# Vintage British planes worth buying [metal]



## ED65 (10 Jan 2016)

I'd like to acquire a few older British-made planes to flesh out my collection and was hoping to get some help on what brands to look for, and I suppose just as importantly which are best avoided.

I knew about Record, Stanley, Woden and Marples but I'd read that back in the day there were actually quite a large number of clones knocking about. Had the devil's own time trying to find a more comprehensive list of names until I stumbled across one by accident just now in a thread here from early last year posted by member *Job and Knock* (thank you sir if you're still around). 

So my list of possibles is looking a little healthier:


Chapman (Acorn)
Footprint
Marples
Mathieson
Preston
Record
Salmen
Sedgley
I. Sorby
Spear & Jackson
Spiers
Stanley
WS
Woden
Whitmore

Any others I should have in the back of my mind on the off chance I spot one? Please note I am primarily interested in sizes 5 and above if that makes a difference.

--*--

**Problem details:**
Reproduce the forum post on vintage British planes in full, without changing a word.

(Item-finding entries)
--*--

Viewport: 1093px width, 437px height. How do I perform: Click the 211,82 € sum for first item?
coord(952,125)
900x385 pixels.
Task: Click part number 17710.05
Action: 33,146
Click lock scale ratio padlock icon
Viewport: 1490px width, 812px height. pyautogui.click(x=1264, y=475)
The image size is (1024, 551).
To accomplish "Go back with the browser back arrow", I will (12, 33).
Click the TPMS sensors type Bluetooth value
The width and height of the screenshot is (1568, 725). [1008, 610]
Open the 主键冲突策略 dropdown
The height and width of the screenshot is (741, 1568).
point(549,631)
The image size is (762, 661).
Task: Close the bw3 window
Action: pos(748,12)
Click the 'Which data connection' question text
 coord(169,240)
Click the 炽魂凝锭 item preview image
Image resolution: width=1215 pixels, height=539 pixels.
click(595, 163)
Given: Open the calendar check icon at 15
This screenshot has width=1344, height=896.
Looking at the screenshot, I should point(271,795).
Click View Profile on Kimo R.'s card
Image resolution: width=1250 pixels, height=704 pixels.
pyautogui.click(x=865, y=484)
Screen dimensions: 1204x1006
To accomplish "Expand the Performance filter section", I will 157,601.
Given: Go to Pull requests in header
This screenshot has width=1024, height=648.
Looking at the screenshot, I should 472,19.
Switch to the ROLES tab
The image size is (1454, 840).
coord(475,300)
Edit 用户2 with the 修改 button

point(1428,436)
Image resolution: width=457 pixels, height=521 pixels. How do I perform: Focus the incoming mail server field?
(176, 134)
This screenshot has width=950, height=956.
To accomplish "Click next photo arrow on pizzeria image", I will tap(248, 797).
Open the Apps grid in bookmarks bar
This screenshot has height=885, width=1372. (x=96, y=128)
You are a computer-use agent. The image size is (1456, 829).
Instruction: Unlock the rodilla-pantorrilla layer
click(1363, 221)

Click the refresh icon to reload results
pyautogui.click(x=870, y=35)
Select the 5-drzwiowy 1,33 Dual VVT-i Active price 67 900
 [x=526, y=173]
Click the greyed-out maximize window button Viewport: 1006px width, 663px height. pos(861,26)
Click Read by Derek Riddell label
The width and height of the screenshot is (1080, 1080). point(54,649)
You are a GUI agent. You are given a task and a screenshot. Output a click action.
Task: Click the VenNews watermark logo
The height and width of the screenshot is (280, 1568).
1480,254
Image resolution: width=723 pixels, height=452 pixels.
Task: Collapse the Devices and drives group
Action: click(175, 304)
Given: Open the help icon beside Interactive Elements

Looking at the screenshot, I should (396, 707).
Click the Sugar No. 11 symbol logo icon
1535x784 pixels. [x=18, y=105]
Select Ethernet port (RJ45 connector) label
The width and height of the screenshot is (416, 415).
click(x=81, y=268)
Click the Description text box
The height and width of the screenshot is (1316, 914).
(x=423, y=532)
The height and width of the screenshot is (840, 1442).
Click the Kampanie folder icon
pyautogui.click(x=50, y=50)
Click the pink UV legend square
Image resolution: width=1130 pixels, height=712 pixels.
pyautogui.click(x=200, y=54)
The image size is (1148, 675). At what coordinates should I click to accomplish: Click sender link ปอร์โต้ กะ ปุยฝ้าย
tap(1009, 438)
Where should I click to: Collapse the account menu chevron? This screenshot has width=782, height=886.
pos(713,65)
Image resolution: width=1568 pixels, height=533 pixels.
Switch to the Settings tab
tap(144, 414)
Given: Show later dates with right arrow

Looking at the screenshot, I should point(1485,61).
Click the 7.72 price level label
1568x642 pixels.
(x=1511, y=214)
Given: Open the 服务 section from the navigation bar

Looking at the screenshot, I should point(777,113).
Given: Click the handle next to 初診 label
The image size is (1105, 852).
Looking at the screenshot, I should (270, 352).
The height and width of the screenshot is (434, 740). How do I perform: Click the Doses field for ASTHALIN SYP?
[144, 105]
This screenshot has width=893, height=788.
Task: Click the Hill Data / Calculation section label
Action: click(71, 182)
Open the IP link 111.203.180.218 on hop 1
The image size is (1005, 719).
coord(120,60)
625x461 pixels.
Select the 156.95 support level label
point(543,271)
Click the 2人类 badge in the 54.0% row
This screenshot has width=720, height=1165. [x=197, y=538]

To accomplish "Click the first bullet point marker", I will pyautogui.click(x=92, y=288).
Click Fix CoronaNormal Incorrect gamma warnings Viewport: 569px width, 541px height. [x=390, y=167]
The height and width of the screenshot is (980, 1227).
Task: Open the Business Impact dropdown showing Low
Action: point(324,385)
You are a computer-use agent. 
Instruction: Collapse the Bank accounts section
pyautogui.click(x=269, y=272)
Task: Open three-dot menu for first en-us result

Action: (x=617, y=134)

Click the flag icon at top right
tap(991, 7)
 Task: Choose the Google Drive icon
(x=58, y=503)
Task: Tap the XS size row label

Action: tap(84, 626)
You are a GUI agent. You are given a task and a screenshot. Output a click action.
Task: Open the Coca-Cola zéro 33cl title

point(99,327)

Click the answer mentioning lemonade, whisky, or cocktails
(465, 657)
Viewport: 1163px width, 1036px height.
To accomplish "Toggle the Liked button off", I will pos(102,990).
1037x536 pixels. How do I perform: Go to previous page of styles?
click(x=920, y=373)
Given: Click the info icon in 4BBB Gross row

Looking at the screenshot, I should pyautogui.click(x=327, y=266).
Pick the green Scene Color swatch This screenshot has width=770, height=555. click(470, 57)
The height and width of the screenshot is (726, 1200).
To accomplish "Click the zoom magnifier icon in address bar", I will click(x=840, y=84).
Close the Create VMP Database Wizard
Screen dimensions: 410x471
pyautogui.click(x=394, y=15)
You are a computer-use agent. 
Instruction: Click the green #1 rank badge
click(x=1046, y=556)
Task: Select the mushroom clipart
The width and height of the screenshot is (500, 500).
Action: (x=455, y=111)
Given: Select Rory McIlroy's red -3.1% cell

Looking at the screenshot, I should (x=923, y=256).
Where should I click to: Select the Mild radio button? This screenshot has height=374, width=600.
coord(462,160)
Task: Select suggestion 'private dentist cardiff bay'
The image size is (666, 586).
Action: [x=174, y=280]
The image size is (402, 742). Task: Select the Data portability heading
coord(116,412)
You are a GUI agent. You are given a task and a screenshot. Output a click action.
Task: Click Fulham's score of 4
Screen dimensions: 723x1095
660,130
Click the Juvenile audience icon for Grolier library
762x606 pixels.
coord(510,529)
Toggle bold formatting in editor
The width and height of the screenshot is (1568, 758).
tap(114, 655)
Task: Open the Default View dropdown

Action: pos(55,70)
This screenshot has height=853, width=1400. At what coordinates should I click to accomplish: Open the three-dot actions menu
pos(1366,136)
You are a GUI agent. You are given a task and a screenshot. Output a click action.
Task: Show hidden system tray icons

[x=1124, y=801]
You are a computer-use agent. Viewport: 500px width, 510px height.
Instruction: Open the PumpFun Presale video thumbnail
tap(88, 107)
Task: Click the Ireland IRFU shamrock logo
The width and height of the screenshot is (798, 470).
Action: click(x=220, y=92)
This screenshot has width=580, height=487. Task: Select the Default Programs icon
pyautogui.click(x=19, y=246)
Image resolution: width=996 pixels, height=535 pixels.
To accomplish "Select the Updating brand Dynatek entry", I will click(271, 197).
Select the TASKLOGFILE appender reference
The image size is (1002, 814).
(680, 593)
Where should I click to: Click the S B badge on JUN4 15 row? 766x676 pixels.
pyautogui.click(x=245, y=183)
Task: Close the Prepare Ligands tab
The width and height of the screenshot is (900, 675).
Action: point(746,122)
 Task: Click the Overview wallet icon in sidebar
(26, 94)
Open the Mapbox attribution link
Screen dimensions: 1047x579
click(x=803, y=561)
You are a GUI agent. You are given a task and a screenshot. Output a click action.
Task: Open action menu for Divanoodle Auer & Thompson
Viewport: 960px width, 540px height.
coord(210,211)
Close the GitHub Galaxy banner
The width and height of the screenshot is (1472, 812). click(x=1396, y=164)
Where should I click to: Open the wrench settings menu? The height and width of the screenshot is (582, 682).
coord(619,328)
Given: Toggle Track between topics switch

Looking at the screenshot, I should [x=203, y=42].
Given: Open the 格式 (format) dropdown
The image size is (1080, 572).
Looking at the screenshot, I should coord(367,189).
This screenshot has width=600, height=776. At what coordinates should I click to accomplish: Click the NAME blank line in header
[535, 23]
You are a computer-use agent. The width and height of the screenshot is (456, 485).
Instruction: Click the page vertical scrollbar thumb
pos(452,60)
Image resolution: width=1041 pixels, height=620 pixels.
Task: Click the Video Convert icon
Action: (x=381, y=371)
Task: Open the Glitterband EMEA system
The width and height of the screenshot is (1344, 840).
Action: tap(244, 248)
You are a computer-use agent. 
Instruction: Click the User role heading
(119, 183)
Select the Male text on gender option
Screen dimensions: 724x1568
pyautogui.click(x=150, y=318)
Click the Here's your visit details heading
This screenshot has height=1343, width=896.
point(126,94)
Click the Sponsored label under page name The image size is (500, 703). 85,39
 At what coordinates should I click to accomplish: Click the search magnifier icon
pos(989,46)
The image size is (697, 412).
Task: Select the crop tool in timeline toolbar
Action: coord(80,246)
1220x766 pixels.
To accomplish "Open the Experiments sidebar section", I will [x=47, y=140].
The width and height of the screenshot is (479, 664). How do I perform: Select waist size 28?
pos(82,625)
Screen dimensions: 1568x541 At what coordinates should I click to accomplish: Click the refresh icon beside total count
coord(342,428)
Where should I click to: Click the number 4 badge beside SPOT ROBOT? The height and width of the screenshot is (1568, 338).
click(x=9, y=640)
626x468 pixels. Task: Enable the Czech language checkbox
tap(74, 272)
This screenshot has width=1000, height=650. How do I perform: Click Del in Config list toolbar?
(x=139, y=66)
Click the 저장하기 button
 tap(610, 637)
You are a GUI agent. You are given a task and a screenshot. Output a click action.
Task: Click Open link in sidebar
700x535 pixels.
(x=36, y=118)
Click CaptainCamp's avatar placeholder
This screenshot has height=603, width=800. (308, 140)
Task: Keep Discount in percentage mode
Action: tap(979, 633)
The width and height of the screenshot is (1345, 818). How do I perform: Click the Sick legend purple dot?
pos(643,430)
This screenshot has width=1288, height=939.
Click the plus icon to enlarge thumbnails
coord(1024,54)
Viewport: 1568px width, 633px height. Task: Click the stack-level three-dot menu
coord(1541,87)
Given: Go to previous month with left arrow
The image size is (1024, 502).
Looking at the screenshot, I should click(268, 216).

--*--

**Task result:**
# Vintage British planes worth buying [metal]



## ED65 (10 Jan 2016)

I'd like to acquire a few older British-made planes to flesh out my collection and was hoping to get some help on what brands to look for, and I suppose just as importantly which are best avoided.

I knew about Record, Stanley, Woden and Marples but I'd read that back in the day there were actually quite a large number of clones knocking about. Had the devil's own time trying to find a more comprehensive list of names until I stumbled across one by accident just now in a thread here from early last year posted by member *Job and Knock* (thank you sir if you're still around). 

So my list of possibles is looking a little healthier:


Chapman (Acorn)
Footprint
Marples
Mathieson
Preston
Record
Salmen
Sedgley
I. Sorby
Spear & Jackson
Spiers
Stanley
WS
Woden
Whitmore

Any others I should have in the back of my mind on the off chance I spot one? Please note I am primarily interested in sizes 5 and above if that makes a difference.